Texto para análise ::
Portanto, o programa chega aos exatos 50 anos em 2023, porém, sem ter muito a comemorar. Isso porque o PNI tem apresentado sistemática queda no Brasil, impondo iminente tarefa à Saúde pública.

Segundo a diretora da Vigilância em Saúde local, Rosana Oliveira, o grande desafio, atualmente, é aumentar a adesão ao PNI. Desde 2017, houve uma baixa na procura dos imunizantes, ela enfatiza.

“A população talvez ignore que a grande maioria das doenças contagiosas é ‘imunoprevenível’, ou seja, podem ser evitadas através das vacinas que o SUS oferece gratuitamente e em muitos locais de fácil acesso à população”, afirma.

De acordo com ela, o cenário tatuiano do momento “visa envolver a população numa intensa conscientização da necessidade da vacinação não só para as crianças, assim como adolescentes, adultos, idosos, gestantes e profissionais de diversos segmentos”.
Rosana conta que, na época do lançamento do PNI, o Brasil recebeu a certificação internacional de erradicação da varíola. E, há 50 anos, o PNI cumpre a ambiciosa missão de vacinar uma enorme população dispersa em um território continental como o do Brasil, profundamente marcado pela diversidade de culturas, cenários e desigualdade de condições de vida.

Apesar de ser considerado o maior programa de vacinação público e gratuito do mundo, com 20 vacinas que eliminaram doenças importantes como a poliomielite, o tétano neonatal e a rubéola congênita, o programa completa meio século de vida “lutando para reverter retrocessos que levaram as coberturas vacinais de volta aos níveis dos anos de 1980”.

Pesquisadores veem com otimismo o novo momento vivido pelo programa, mas apontam que há um longo caminho a ser percorrido.

“O PNI é uma das únicas políticas governamentais que nunca foi mudada ou tiradas as suas funções, pelo excelente funcionamento e desempenho. É parte fundamental do SUS e estabelecido pela Constituição de 1988”, informa a diretora.

Além da prevenção de doenças, o PNI contribuiu fortemente para o avanço do sistema de vigilância epidemiológica, exigindo, assim, um controle de qualidade das vacinas oferecidas pelo SUS.

Dados de origem ::
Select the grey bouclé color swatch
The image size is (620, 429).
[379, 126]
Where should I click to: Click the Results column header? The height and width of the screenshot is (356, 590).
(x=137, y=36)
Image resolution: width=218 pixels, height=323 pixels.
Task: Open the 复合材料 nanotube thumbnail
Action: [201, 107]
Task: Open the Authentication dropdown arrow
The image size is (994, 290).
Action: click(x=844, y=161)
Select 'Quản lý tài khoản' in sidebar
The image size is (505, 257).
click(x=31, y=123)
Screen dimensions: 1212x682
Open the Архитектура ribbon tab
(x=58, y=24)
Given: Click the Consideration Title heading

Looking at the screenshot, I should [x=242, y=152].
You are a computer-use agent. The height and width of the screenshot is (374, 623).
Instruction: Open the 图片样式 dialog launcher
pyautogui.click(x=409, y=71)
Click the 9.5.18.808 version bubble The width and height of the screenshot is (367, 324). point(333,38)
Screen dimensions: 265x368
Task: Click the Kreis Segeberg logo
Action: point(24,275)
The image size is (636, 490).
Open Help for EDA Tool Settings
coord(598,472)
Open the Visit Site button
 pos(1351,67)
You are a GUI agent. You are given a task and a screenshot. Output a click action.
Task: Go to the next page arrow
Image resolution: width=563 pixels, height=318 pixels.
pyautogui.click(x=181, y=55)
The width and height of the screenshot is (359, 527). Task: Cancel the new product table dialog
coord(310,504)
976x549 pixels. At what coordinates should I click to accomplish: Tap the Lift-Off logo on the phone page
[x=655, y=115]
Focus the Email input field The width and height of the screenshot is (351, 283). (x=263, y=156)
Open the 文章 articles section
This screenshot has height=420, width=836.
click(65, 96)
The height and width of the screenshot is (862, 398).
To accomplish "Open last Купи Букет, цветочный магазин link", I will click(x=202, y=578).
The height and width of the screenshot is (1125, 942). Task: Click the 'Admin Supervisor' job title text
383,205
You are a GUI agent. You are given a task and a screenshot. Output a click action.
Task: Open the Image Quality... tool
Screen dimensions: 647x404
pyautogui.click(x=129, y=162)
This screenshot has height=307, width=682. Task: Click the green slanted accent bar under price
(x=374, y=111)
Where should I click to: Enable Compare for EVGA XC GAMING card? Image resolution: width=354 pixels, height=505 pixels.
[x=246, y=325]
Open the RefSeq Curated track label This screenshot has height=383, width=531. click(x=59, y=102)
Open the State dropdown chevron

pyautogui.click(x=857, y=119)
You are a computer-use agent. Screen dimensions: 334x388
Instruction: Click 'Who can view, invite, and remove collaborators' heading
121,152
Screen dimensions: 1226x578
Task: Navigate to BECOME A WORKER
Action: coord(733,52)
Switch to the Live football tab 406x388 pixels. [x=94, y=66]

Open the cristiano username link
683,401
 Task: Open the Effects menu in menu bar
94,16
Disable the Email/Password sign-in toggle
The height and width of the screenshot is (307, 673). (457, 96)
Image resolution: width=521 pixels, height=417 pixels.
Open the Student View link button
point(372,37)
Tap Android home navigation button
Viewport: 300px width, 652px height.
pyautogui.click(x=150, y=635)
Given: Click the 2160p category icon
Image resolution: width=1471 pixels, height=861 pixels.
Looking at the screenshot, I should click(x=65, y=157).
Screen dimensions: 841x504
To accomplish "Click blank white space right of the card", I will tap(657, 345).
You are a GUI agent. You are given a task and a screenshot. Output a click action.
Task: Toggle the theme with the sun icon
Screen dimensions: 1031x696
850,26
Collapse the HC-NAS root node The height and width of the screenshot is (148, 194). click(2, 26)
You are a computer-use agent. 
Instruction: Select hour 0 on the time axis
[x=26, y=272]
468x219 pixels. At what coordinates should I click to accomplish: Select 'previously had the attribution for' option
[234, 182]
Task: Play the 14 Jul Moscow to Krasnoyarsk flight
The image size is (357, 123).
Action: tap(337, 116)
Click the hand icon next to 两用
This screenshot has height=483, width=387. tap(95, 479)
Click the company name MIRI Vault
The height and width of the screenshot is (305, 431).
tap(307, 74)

Tarefa ::
Reproduza, sem alterações, o trecho do texto sobre os 50 anos do PNI entre "Segundo a diretora" e "imunizantes, ela enfatiza.", inclusive.

Solução ::
Segundo a diretora da Vigilância em Saúde local, Rosana Oliveira, o grande desafio, atualmente, é aumentar a adesão ao PNI. Desde 2017, houve uma baixa na procura dos imunizantes, ela enfatiza.